Ms. Badini said the Ferguson situation had no effect on their decision-making, and that the rifles became available just as the department was trying to move from higher-caliber M1A rifles to the lower-caliber M-16s, so it made sense to take them.
She said the rifles are being retrofitted to make them unable to fire in automatic or burst mode, so by the time their officers get them, the rifles will be only able to fire as semiautomatics.
In addition to the rifles kept for the department, the Michigan office accepted another 120 rifles on behalf of local police and sheriff’s departments. Ms. Badini said having them all shipped from the federal government to one agency saved money for the state.
But the joint order creates a problem for civil liberties groups, reporters and other watchdogs trying to track who got what from the government.
In another example from the latest data, the sheriff’s office in Williamson County, Tennessee, took a shipment of 327 M-16s in October, but just 40 of those were for the department itself. Instead, it acted as the state’s clearinghouse for rifles, which were distributed among 15 other police and sheriff’s departments.
A spokeswoman for the state coordinator’s office said the state didn’t have a secure area with enough racks to store that many rifles, so they had them sent to the sheriff in Williamson instead. State officials processed the weapons in Williamson County, took pictures of each rifle and then distributed them. The spokeswoman said they retain the records so someone could find out the rifles’ final destination from them.
Changes
The White House, in its December review of the program, concluded that only 4 percent of the equipment the Pentagon doled out last year was considered “controlled property.” That still amounted to 78,000 pieces of controlled property in one year, and about 460,000 pieces have been sent to local law enforcement throughout the life of the program, the White House said.

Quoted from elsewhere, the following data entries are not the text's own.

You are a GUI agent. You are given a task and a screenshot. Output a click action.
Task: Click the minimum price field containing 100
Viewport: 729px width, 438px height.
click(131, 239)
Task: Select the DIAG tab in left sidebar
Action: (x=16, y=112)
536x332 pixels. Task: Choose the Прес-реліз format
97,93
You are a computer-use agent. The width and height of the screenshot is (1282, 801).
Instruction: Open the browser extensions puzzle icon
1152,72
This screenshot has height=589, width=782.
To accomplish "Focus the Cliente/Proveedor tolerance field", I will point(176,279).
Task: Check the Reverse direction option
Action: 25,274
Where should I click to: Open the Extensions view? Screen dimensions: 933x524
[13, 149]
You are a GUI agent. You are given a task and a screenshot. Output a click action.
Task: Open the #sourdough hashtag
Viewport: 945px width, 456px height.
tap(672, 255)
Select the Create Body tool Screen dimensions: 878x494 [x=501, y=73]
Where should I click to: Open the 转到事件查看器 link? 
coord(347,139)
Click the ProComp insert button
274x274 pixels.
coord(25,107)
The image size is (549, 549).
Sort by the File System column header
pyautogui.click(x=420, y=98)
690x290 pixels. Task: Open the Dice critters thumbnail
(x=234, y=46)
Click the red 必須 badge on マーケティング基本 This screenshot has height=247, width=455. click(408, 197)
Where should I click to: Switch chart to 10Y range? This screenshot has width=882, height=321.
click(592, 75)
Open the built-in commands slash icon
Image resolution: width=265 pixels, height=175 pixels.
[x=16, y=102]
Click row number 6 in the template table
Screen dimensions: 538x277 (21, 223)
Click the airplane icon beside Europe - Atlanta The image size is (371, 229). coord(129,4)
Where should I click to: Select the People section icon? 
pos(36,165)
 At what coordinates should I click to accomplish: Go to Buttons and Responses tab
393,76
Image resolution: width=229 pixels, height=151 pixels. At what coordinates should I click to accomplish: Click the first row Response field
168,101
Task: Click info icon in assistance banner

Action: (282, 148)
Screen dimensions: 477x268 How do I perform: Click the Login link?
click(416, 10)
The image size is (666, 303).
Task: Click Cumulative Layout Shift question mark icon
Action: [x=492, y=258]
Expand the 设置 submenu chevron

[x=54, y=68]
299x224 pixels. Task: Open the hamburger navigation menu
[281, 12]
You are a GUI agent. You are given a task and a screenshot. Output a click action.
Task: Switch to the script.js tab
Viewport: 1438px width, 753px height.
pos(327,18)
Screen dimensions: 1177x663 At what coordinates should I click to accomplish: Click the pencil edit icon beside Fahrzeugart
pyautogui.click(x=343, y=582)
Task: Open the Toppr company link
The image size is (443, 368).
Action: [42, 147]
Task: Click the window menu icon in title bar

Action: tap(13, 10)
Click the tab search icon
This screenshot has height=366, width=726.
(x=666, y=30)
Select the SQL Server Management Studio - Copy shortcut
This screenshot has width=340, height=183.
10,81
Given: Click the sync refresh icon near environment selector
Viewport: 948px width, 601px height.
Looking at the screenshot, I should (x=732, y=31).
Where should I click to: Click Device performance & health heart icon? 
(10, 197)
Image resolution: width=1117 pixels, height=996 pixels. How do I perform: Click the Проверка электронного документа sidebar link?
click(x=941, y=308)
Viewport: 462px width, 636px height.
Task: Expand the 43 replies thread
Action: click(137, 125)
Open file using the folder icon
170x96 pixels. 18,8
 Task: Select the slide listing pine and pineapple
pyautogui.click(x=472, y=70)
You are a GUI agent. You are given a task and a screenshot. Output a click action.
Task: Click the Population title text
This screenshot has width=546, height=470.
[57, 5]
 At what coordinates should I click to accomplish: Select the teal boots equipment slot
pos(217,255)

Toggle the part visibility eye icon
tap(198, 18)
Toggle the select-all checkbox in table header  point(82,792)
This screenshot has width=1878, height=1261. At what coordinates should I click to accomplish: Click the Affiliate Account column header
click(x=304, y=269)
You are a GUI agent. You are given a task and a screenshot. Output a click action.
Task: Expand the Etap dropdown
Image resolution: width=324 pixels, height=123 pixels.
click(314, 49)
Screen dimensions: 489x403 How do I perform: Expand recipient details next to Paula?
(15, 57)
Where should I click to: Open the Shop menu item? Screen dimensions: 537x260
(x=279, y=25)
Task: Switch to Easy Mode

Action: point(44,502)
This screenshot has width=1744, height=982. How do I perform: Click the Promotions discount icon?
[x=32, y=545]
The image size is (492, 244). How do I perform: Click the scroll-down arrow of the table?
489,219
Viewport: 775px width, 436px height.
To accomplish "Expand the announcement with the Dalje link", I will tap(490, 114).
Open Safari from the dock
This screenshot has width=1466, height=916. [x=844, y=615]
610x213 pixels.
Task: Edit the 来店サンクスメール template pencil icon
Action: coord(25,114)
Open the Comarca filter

Faced with those numbers, the president’s review called for changes.
The Pentagon agreed to notify the Justice Department when a local law enforcement agency applies for the program, as well as when an agency has been suspended or kicked out of the program. Over the last five years, 11 agencies had been kicked out, including five in Arizona that were banned under the recommendation of the state’s own coordinator, and four that were terminated because they lost weapons.
Meanwhile, the White House recommended that agencies that choose to take part in federal military equipment programs — the 1033 program is one of several — have policies to make sure their agents and officers are trained in using the equipment and in respecting civil liberties.
Any incident that involves federally funded or provided equipment must be reported back to federal officials, the White House said.